The following diagram shows the key steps for building a web data extraction agent. We provide links for other topics which will explain each of these steps in further detail.
In this section, we cover the identification of data elements on your target website and create a web data extraction agent. We'll work through each of the above steps with examples that match common web data extraction usage, so you can get comfortable building your own agents.
We cover these topics in this section:
- Choosing a Start URL
- Select the Content to Capture
- Refine Your Data (optional)
- Output Data Format
- Test Your Agent
- Run Your Agent
After you get comfortable creating an agent, you can learn more about the Sequentum Enterprise Editor.
Choosing a Start URL
The Start URL is the place where you begin data collection and corresponds to the starting point of your web data extraction agent.
In the following sections, we'll use the Cruise Direct website for our example.
Note: In this example, we start from the Cruise Direct home page, however, if the data you require is not located on a website home page, you can start the agent from a website sub-page. This approach will make the agent more efficient, so it’s worth taking the time to be more specific.
1. We start by pasting the start web page URL from the target website (http://www.cruisedirect.com) into the Sequentum Enterprise Address Bar.
2. Next, click the Blue Play button to load the Cruise Direct home page.
Note: you can also press the Enter key to load the Cruise Direct home page.
Sequentum Enterprise with Cruise Direct home page loaded
In the next section, Select the Content to Capture, we will continue to use the Cruise Direct website data for our example.
Select the Content to Capture
In the previous section, we selected our Start URL and loaded the web page into Sequentum Enterprise. Next, you can select the data you want to capture and start building your web data extraction agent. In our Cruise Direct example, we plan to search for available cruise vacations and then extract details about each cruise.
1. First, we need to perform a search to retrieve the data for the available cruises. For this, we select the Blue Search button(Find your perfect cruise) element with the mouse, then click on it again to open the Sequentum Enterprise Message window.
Agent Explorer with new Search command linked to the new Search page
3. We are now ready to add commands to our agent to extract the cruise data. As we have multiple number of Cruises available in the same page, we will use a List to simplify the extraction for us. To capture the data element, move your mouse precisely over the data element you want until you see the data-capture box around it. Select the cruise name by clicking it once. Now in order to create a list you can scroll down and find the next cruise name that is available. Now press shift and click the new cruise name with the mouse which will select all the existing cruise names available.
First Cruise Line data element selected within Sequentum Enterprise
4. You will be able to see the count of the number of elements selected at the bottom left corner of the Agent window (highlighted in above image too). You can also check if the data is selected correctly by checking the Tree View in the Agent Explorer.
Check the Selected Elements from the Tree View in Agent Explorer
5. Now, Click on the cruise name again after selection, a dialogue box will appear that will ask to add the command to your agent. Then click the Capture Text option in order to create a list of all the cruise names.
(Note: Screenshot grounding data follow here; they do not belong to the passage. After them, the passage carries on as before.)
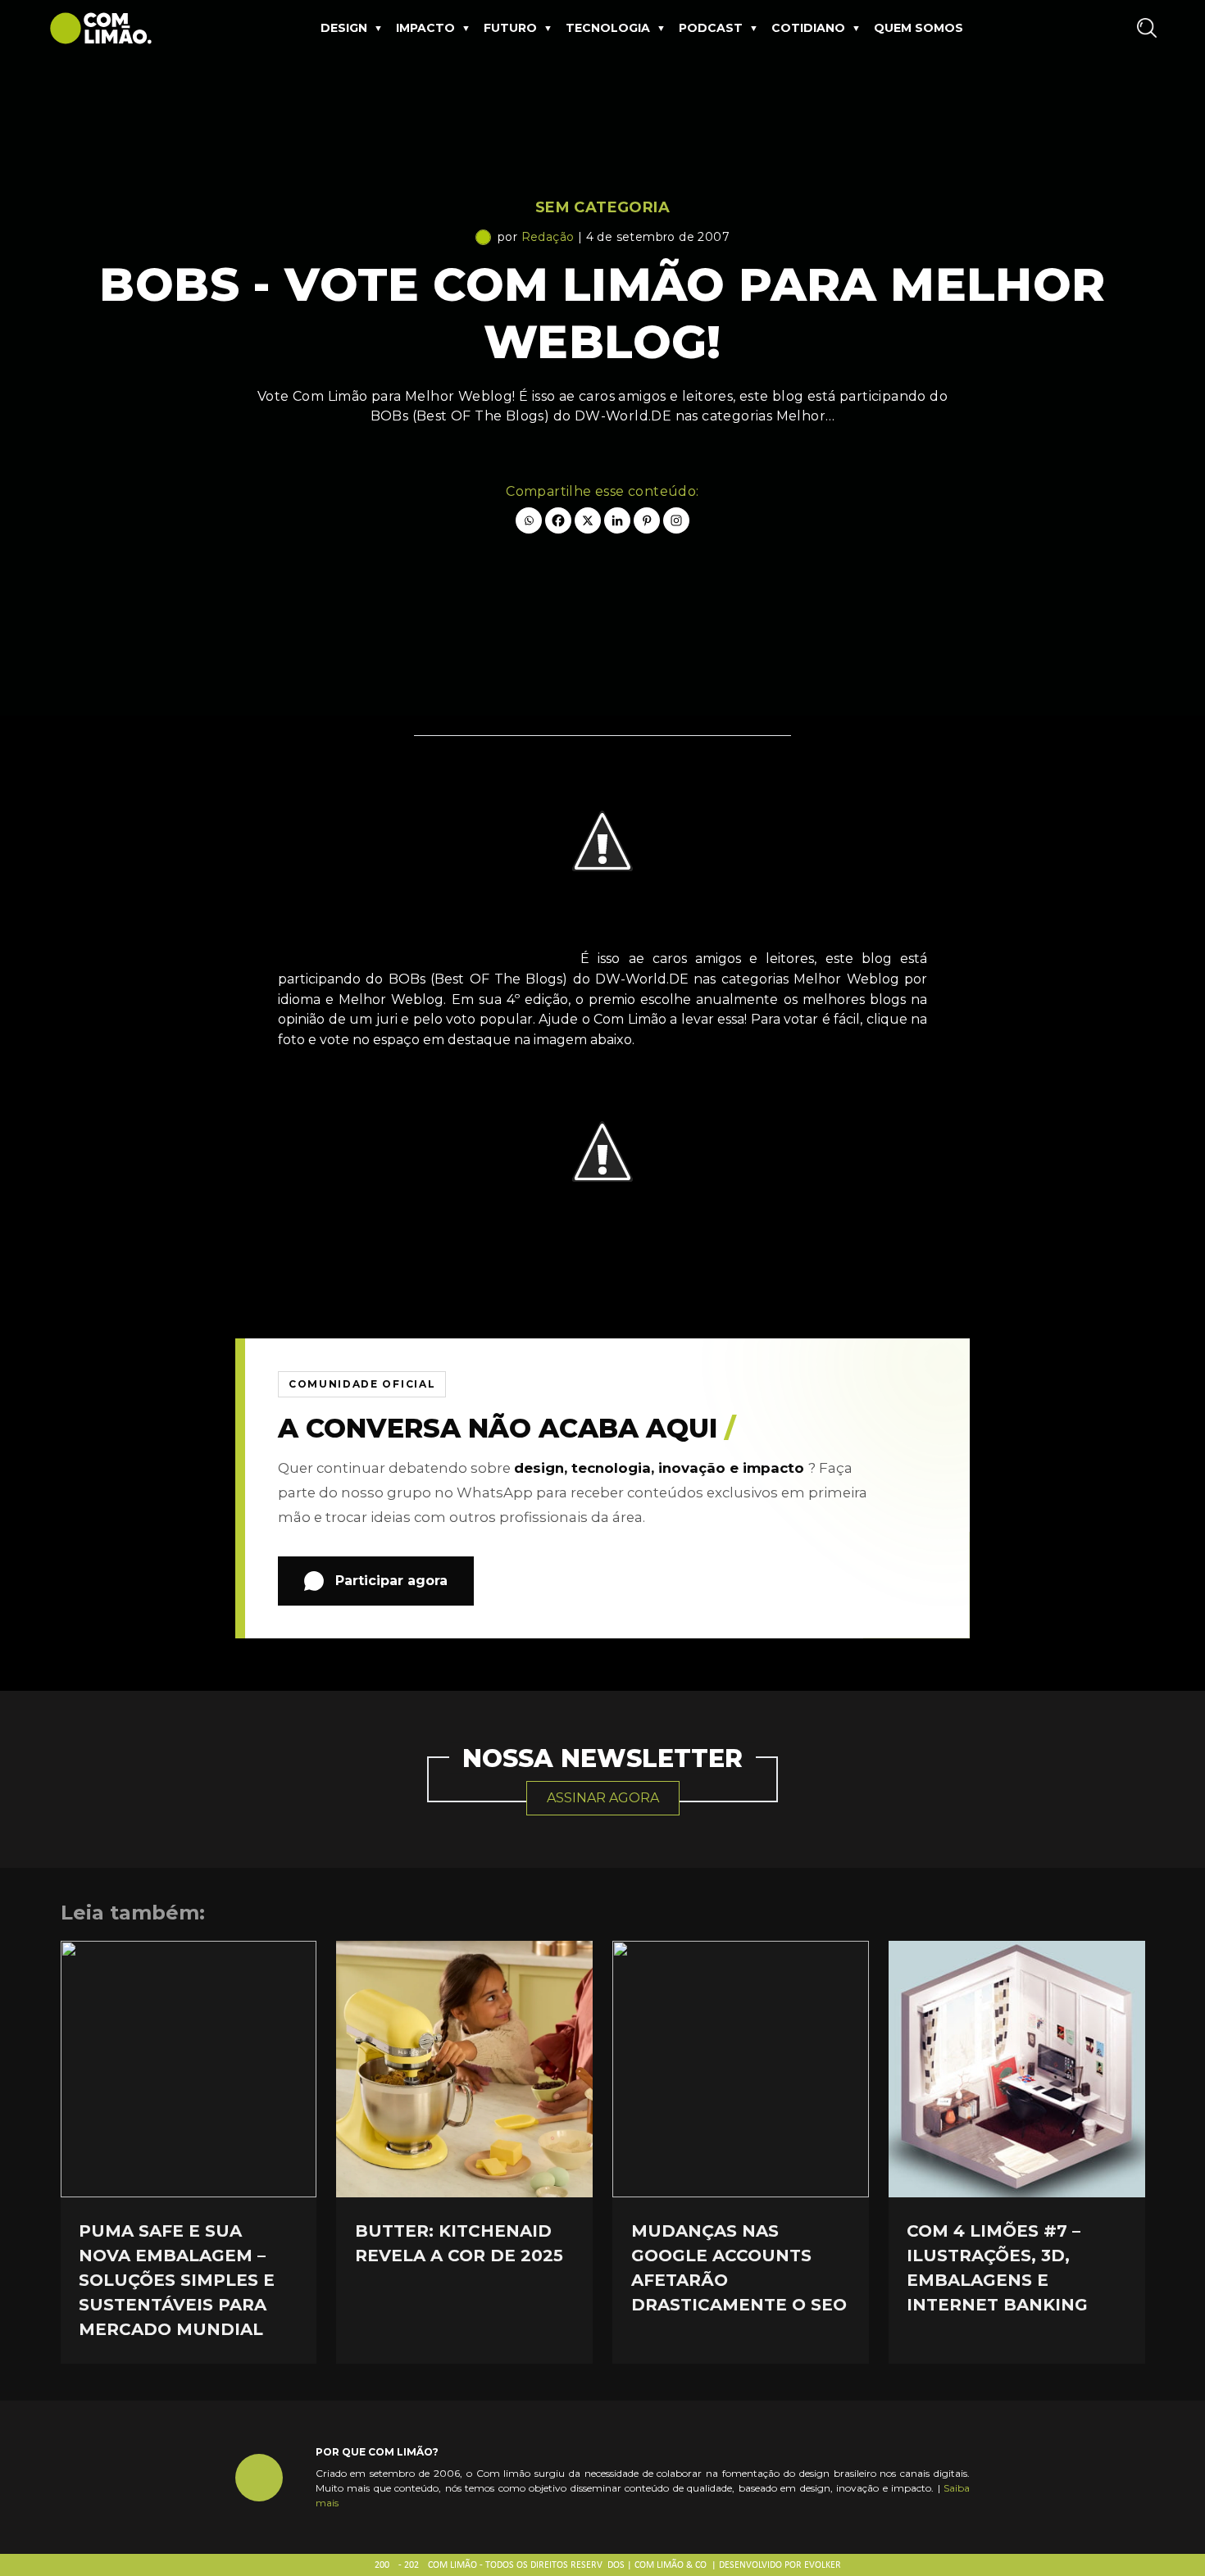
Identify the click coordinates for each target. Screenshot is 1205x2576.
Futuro (510, 27)
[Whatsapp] (529, 520)
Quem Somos (918, 27)
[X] (588, 520)
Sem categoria (602, 207)
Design (344, 27)
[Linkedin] (617, 520)
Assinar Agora (603, 1798)
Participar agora (391, 1580)
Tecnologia (608, 27)
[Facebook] (558, 520)
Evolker (822, 2565)
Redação (548, 236)
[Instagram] (676, 520)
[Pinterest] (647, 520)
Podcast (711, 27)
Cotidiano (808, 27)
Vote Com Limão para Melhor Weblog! (425, 958)
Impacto (425, 27)
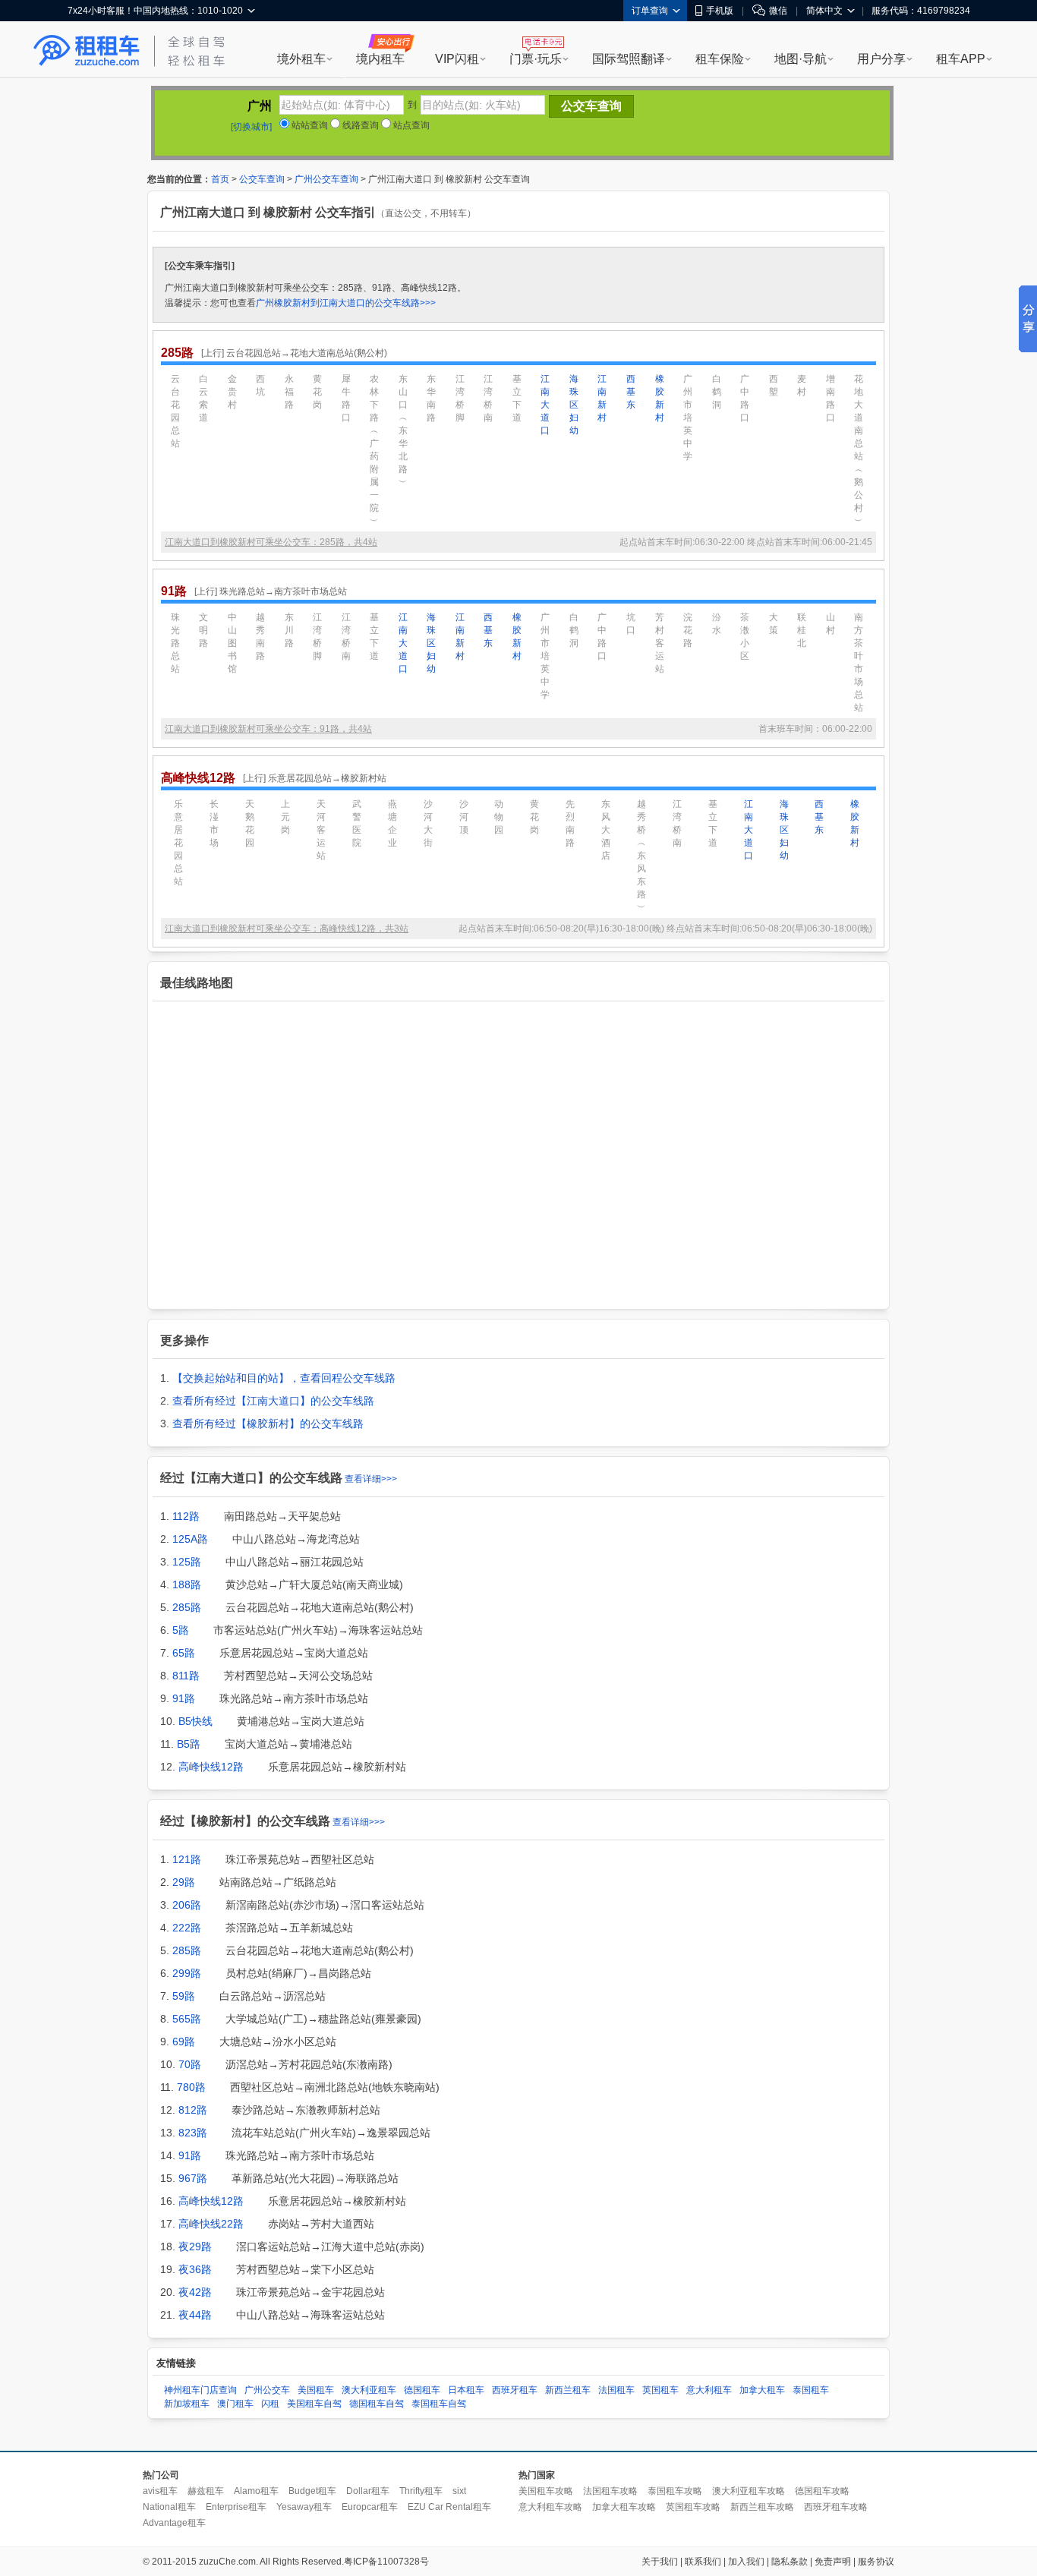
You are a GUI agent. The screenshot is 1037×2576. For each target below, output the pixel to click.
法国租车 (616, 2390)
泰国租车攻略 (675, 2491)
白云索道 (203, 398)
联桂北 (801, 630)
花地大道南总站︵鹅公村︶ (858, 450)
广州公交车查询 (326, 179)
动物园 (498, 817)
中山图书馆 (232, 643)
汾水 (716, 623)
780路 (191, 2087)
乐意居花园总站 (178, 843)
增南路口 (830, 398)
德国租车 (422, 2390)
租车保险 (719, 58)
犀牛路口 (346, 398)
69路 (183, 2041)
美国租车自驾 (314, 2403)
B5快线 (195, 1721)
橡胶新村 (659, 398)
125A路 (190, 1539)
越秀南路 (260, 636)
Click On Capture Text to capture the data
6. Edit the web element names to rename and change the default names set by Sequentum Enterprise. Click on "Edit" in Configure Agent Command to do the same.
Second Cruise Line data element selected while in List selection mode
7. This will create a List in which you can add different commands. Now, Click Ship name available in the first Cruise name. This will automatically select all the other ship names available in the other Cruises. You can check the count of Ships selected at the bottom left corner of the Agent Window.
8. Similarly, follow the same procedure for "Departing from", "Ports of Call", "Best For".
9. Edit each command and rename it as required.
Agent Explorer with new Cruise Name List and Cruise Name commands
10. After capturing the cruise names and other required information in a list we can capture the pricing information that is available in the table for each cruise.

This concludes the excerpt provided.